> [EXERCISE DETAILS] Before copying, find the line below that contains "Image resolution: width=692"; then return it and all later lines exactly, up to and including the final line, with no pictures.

(PROVIDED RECORDS)

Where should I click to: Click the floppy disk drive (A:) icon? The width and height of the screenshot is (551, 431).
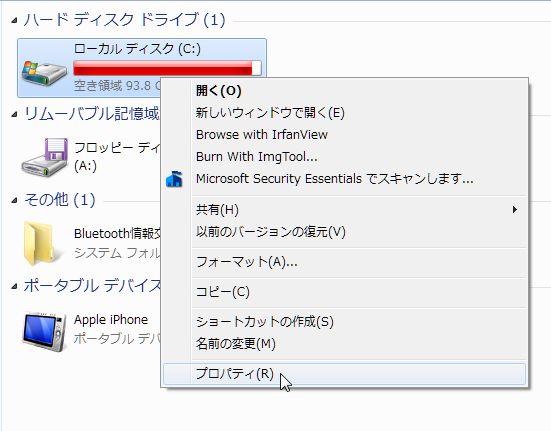tap(45, 157)
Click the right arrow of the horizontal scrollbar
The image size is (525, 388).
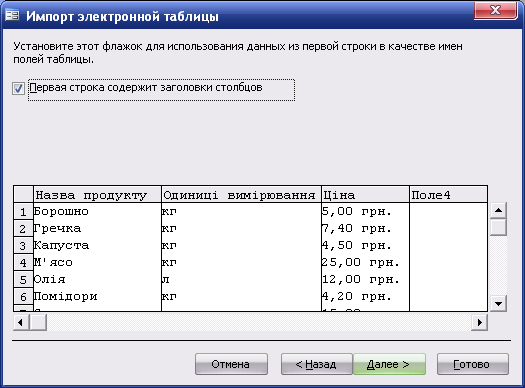point(479,322)
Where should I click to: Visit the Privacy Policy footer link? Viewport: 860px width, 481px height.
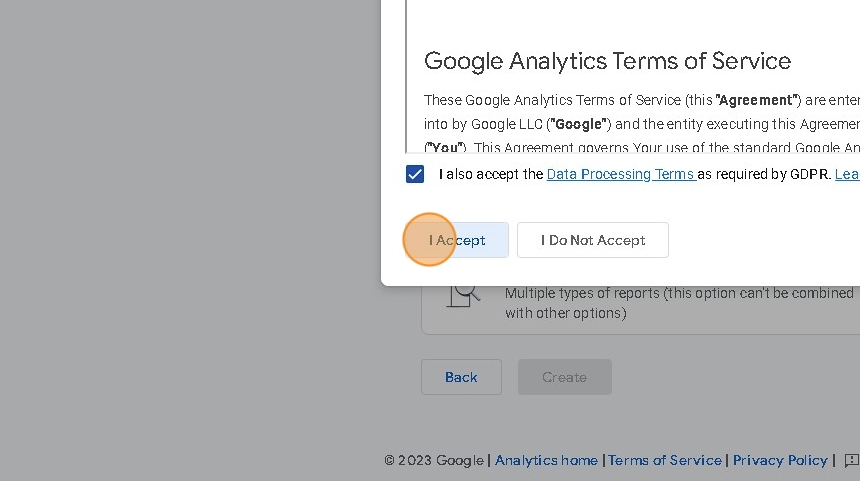click(x=780, y=460)
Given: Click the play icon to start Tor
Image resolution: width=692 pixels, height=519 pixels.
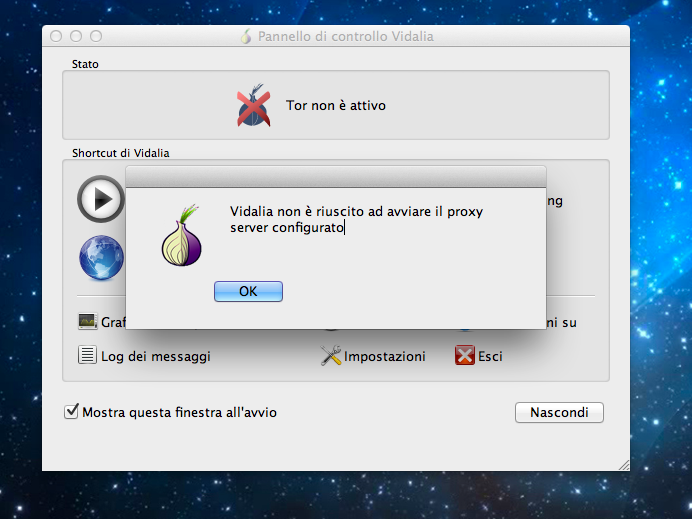Looking at the screenshot, I should [x=99, y=200].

(End PROVIDED RECORDS)

> [WRITTEN RESPONSE]
Image resolution: width=692 pixels, height=519 pixels.
Looking at the screenshot, I should [x=99, y=200].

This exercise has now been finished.